To observe this phenomenon, a simple boxplot was applied to the "length" parameter obtained from the body parameter, which indicates the number of characters in each article. The result can be seen in figure3.3.

Figure 3.3: Boxplot of length body of stored articles

As can be seen, there are a large number of outliers. Considering that the maximum number of characters an article has in a legal document is approximately 2000 characters, there is something wrong with obtaining articles. After checking the articles where this happened, we could observe that the text started from the beginning of the article being analysed until the end of the legal document. This fact indicates that the article fetching process could not recognise where the article ended, and the next item began.
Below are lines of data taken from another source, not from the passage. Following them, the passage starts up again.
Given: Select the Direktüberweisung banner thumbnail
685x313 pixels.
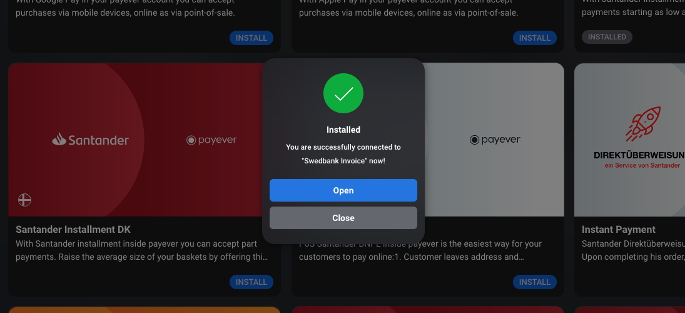Looking at the screenshot, I should [629, 140].
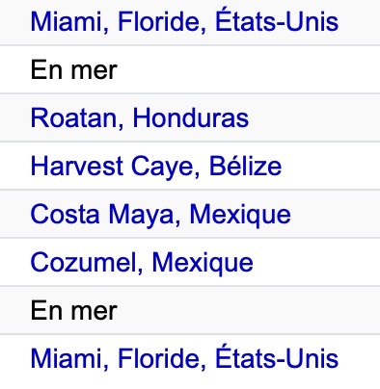Open the last Miami, Floride, États-Unis link
The height and width of the screenshot is (389, 380).
pos(184,358)
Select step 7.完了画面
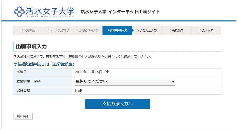 [x=206, y=30]
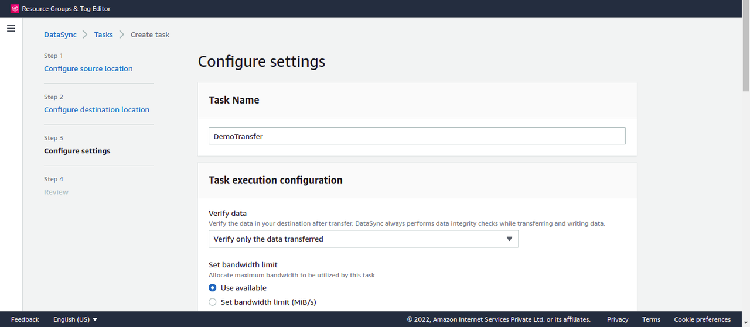Viewport: 750px width, 327px height.
Task: Open the hamburger navigation menu
Action: [11, 28]
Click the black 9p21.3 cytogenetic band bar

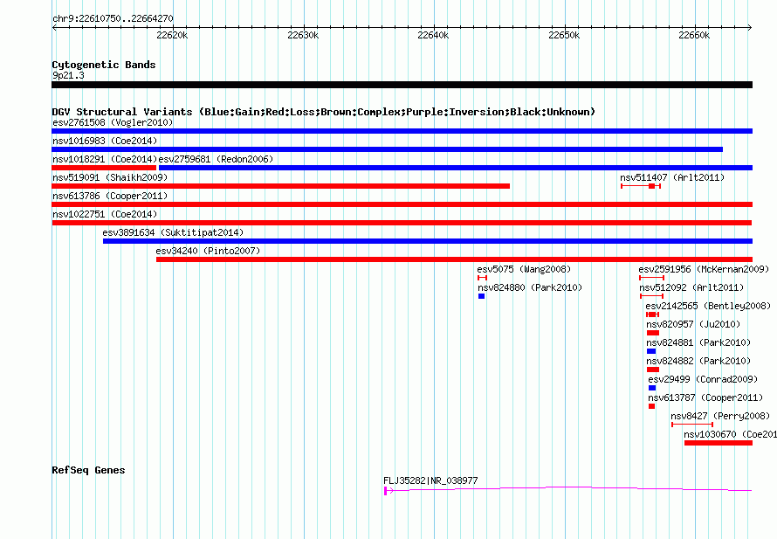402,85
This problem was caused by finding within the lines of the PDF certain characters or spaces that made literal matching impossible. To solve this problem, the text processing explained above was applied again, but only to the already processed text of affected articles.
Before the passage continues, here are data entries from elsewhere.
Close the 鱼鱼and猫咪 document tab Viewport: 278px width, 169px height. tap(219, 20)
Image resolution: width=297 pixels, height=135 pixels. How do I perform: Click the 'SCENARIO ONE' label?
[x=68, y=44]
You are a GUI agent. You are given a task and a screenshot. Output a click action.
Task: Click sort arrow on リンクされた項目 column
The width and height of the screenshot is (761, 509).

After this second processing, we observed that the number of outliers decreased. Fur- thermore, when checking the affected articles after this second processing, it could be observed that their size corresponded to the articles obtained. Therefore, applying sec- ond processing was sufficient to get good results.

Once all processing has been applied, it becomes possible to use search algorithms more intuitively. This will be the next point to be analysed in the following section: different search and information retrieval methods available on the market and their applicability and efficiency for the use case presented.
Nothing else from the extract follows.